━━━━━ RAW DATA

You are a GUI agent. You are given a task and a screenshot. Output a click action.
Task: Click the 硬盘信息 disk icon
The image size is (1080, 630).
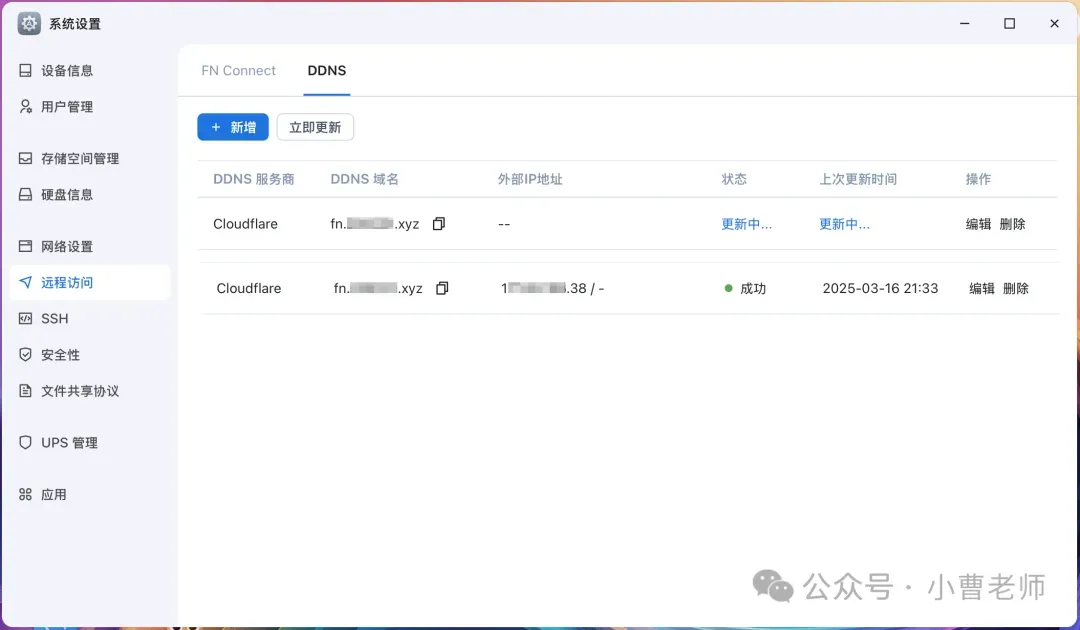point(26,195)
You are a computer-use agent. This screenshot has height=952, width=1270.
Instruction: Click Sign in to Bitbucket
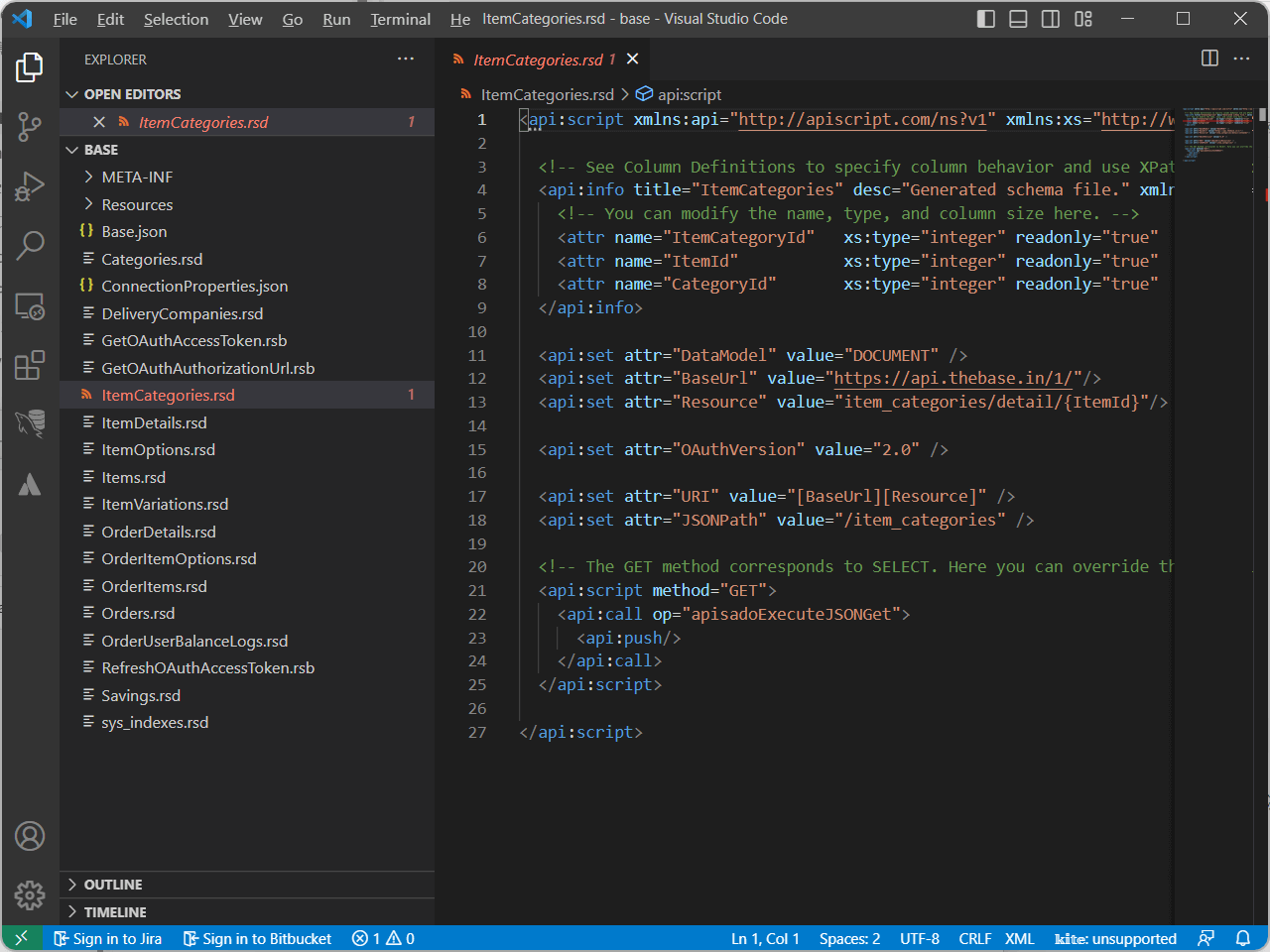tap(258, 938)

━━━━━━━━━━
━━━━━ RAW DATA

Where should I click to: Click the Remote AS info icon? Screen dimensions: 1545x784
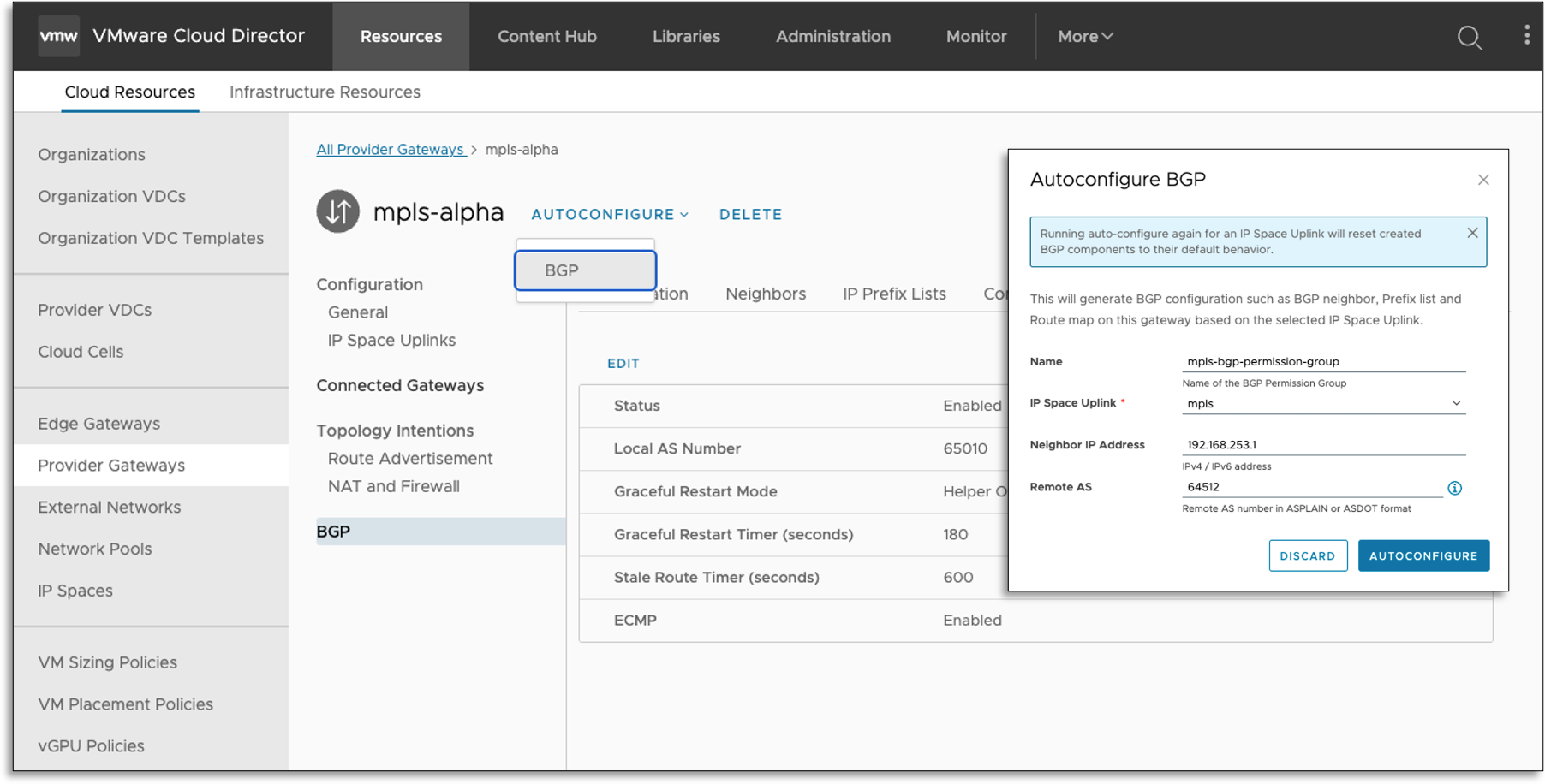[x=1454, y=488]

━━━━━━━━━━

**REQUIRED WORK:**
Rewrite the lines between the one holding "You are a computer-use" and the one holding "tap(258, 938)", inclusive, replacing "Sign in" with "Log in" and changing nothing else. Give only those lines, and leave the pictures out.

**WRITTEN REPLY:**
You are a computer-use agent. This screenshot has height=952, width=1270.
Instruction: Click Log in to Bitbucket
tap(258, 938)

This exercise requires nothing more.